Die schlampige Zahl Pi
Einer der prominentesten Vertreter der KI-Forschung ist davon überzeugt, dass der technische Fortschritt künstliche Superintelligenzen hervorbringen werde, die dann die gesamte Milchstraße bevölkern und uns Menschen weit überlegen sein würden. Für unsere Spezies würden sie sich weniger interessieren als füreinander, Menschen hätten sich als bis dato intelligenteste Lebewesen schließlich auch immer nur mit sich selbst und nicht zum Beispiel mit den Tieren beschäftigt.
Seine Aufgabe bei diesem Prozess sieht der Forscher darin, diesen Superintelligenzen den entscheidenden Entwicklungsschub zu geben, quasi ihr Geburtshelfer zu sein.

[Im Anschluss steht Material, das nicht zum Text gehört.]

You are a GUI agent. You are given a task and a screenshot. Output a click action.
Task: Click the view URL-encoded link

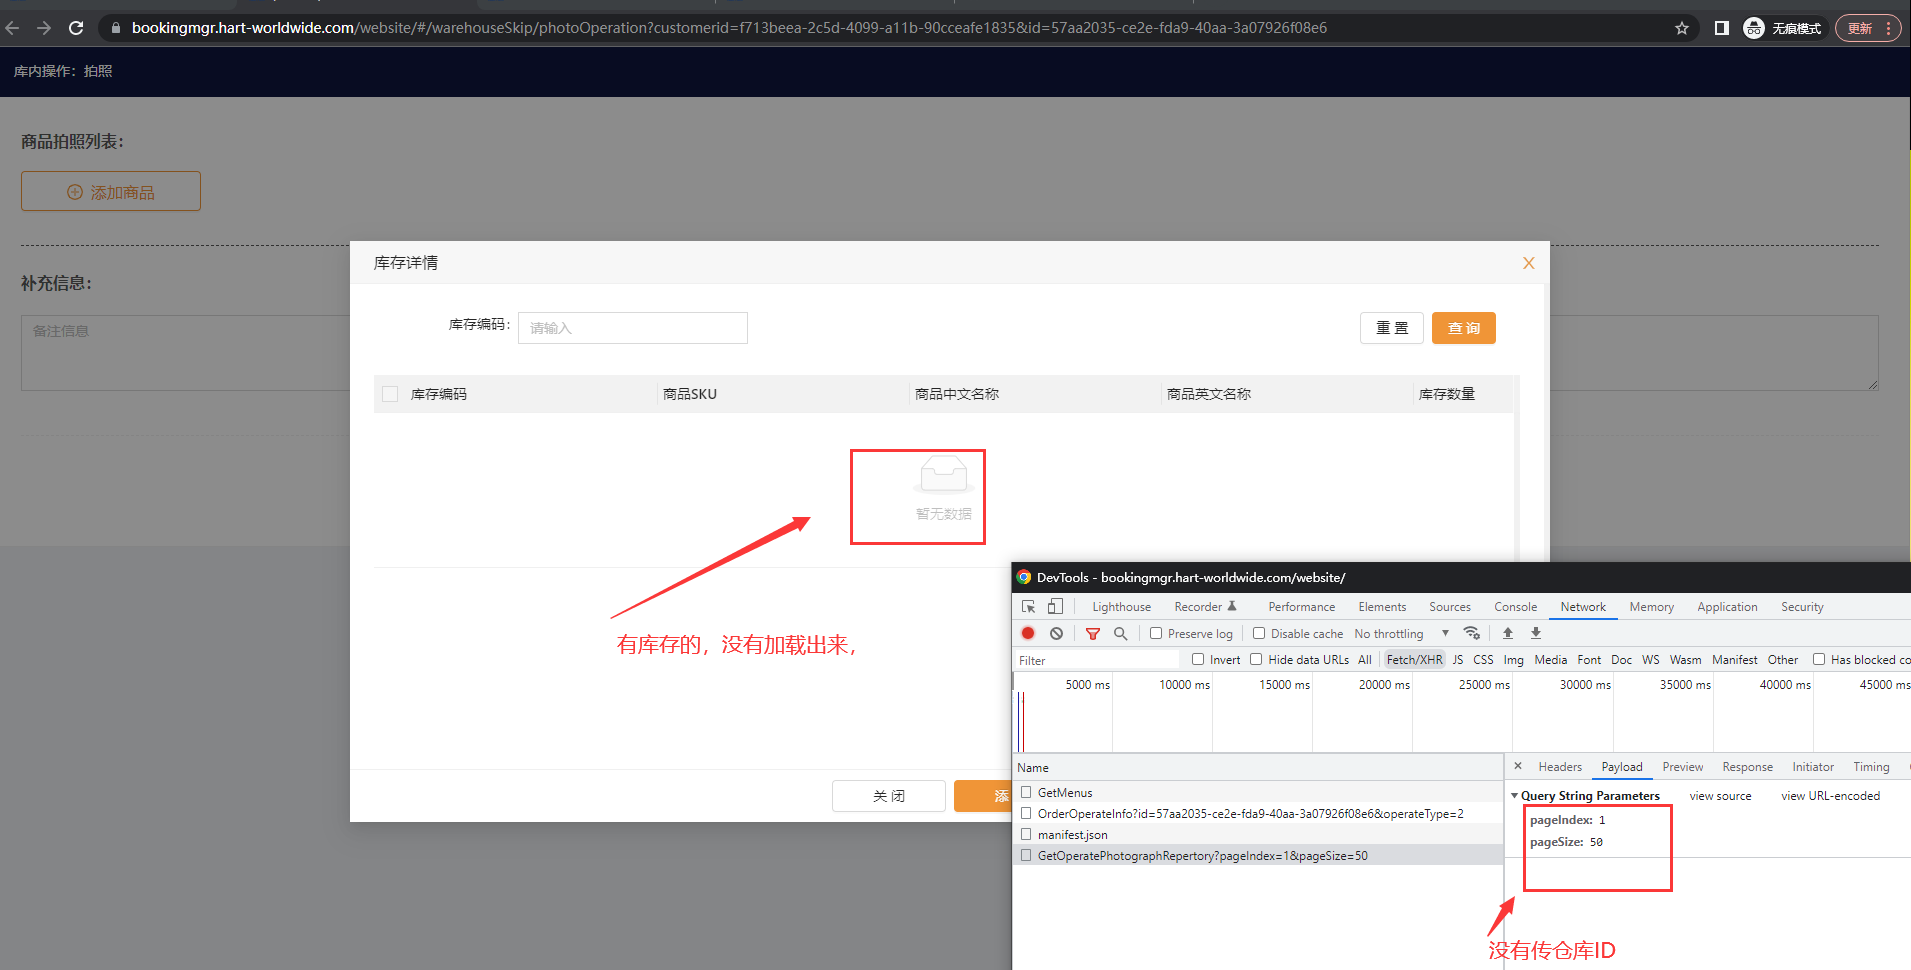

Danach könne er sich zur Ruhe setzen. Aber was bedeutet das für die Menschheit? Wird Künstliche Intelligenz eine die Menschen vernichtende Weltherrschaft übernehmen? Oder wird sie uns ins technologische Elysium führen, in eine Zeit ohne Armut, Verkehrstote, Hunger, Krieg oder Klimakatastrophen?
Wohin geht der Mensch? In Konstantin Küsperts Stück «fort schreiten» hat die Menschheit trotz zivilisatorischer Erfolge, technologischer Errungenschaften und unermüdlichen Forschungsdrangs auf ganzer Linie versagt. Der Planet droht, von Menschen verschuldet, ...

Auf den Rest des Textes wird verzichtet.